Cloud seeding has been around for decades. It started out as a way to make rain for growing crops. But in the Mountain West, it’s used these days as a way to make more snow.

Cloud seeding is often misunderstood. It’s the process of increasing the amount of rain or snow fall when a storm system moves through.

“When you look at cloud seeding, it’s a water management tool -  it’s not something that we use to eliminate a drought," says Derek Blestrud. 

Blestrud is a meteorologist with Idaho Power. The utility pays for and operates two cloud seeding programs in Idaho. Today, there are 36 cloud seeding towers. Blestrud and Brandel Glenn took us to one of the cloud seeding machines located on a mountain ridge above Idaho City. Glenn is a field engineer for Idaho Power.

A 26-foot tower with a lattice structure with a burn head that burns propane and produces a plume rising into the sky.

There are various methods of cloud seeding. Most of them involve a material called silver iodide. Picture a compound that looks like tiny metallic shavings.  You can drop silver iodide out of an airplane or fire it into the air by cannon or burn silver iodide using propane mounted to a tower -- that’s the method used by Idaho Power.

In either case, silver iodide attracts water droplets in the air. And because its silver iodide, those water droplets freeze and fall to the earth as snow.

Idaho Power’s cloud-seeding tower is powered by a small solar panel, providing enough power to run a satellite modem. That's so meteorologists can turn it on and off from the Idaho Power building in downtown Boise.

Scientists measure temperature and humidity at the Idaho City site as part of a process they admit is not very dramatic.  .

Cloud seeding isn’t new, some early projects here in the Northwest happened as early as the 1940s. But despite the fact it’s been around for decades, there are still questions about how effective it really is. Cloud seeding also generates controversy about the effects it has on the environment.

Early on, cloud seeding was used to bring rain to irrigate crops. These days, it’s used to coax more snowfall. Idaho Power is seeding clouds as part of its strategy to make sure there’s enough runoff from melting snow in the summertime. That translates into water in rivers -- and more water means more power generated from those rivers’ hydroelectric dams.
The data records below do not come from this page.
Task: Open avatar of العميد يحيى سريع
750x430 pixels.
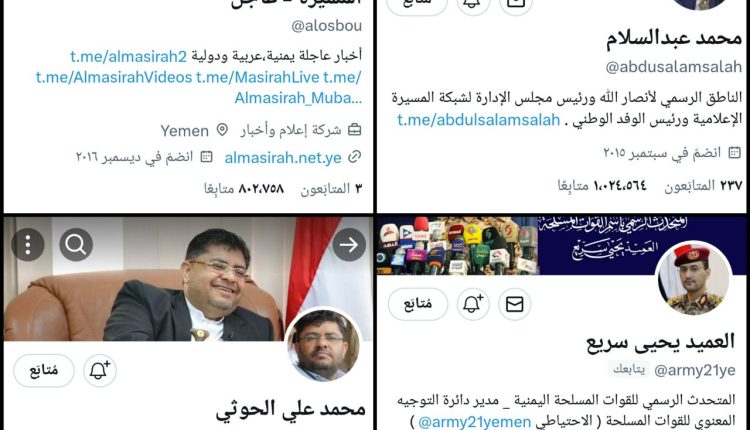Action: [x=694, y=279]
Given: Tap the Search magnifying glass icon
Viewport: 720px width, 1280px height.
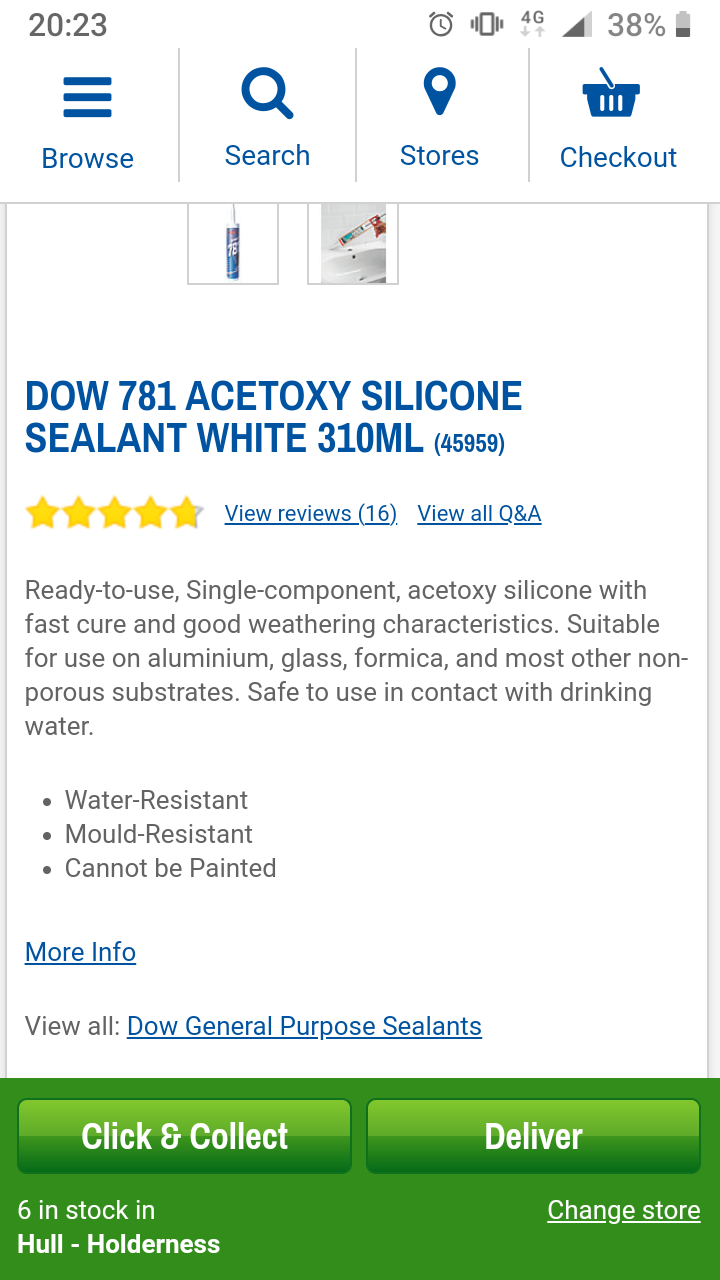Looking at the screenshot, I should (267, 95).
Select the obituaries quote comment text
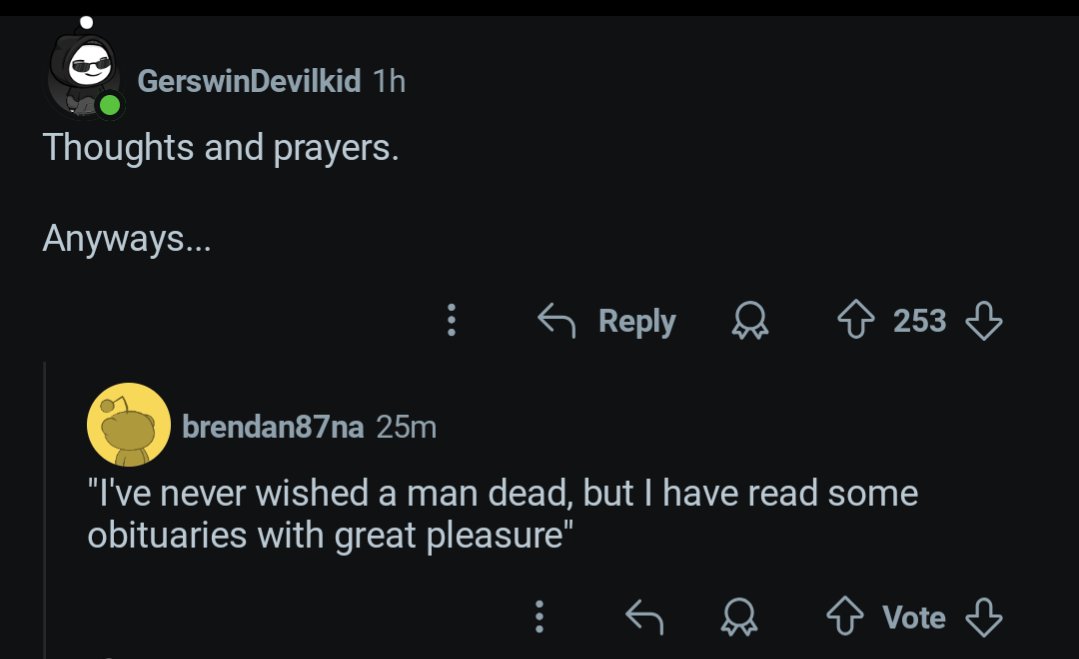Image resolution: width=1079 pixels, height=659 pixels. (502, 515)
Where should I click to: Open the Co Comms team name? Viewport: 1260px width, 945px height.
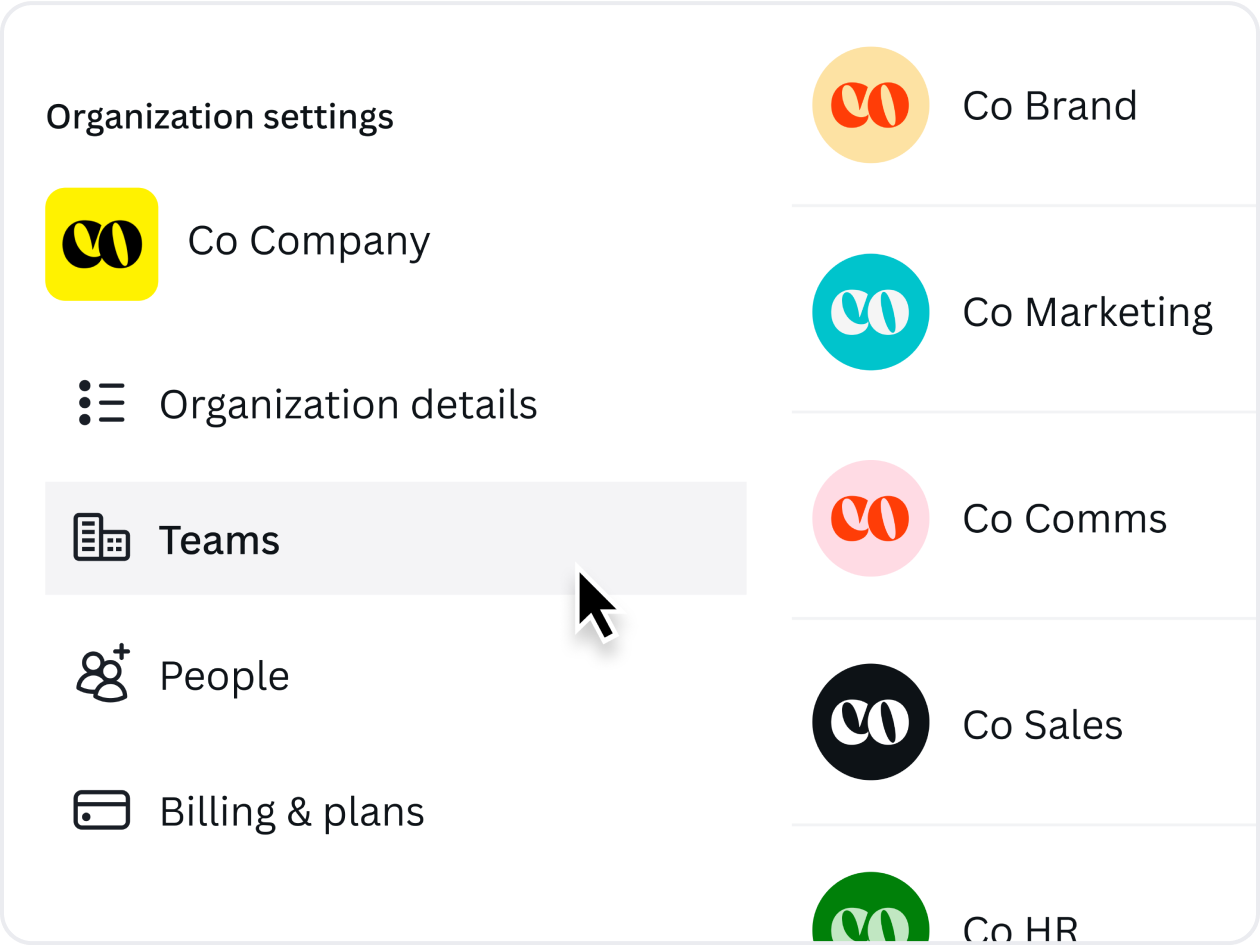1064,518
Credit Aaron Kunz / EarthFix
/
EarthFix

Blestrud says Idaho Power has done research that shows its cloud-seeding is adding 15 percent to the snowpack. That’s about two more inches of snow for every foot of snowfall.

“If you get more snow pack that's higher up in the mountains, that’s the stuff that comes off last," Blestrud says.

The deeper the snow is, the longer it stays cool in the spring and early summer. And that helps the snow sticks around longer.

Brandel Glenn, with Idaho Power, says snowpack in the highest mountains means more water during the warm months.

For Idaho Power, it means more water to turn the turbines at its many dams.

“And the amount of power that can be generated from this is roughly 100,000 megawatts which is enough to power about 700,900 homes for a year," Blestrud says.

But it may have fringe benefits that go beyond electricity production. Blestrud says the added snow from cloud seeding means more water for recreation and for farmers and ranchers to use to irrigate their crops and hayfields.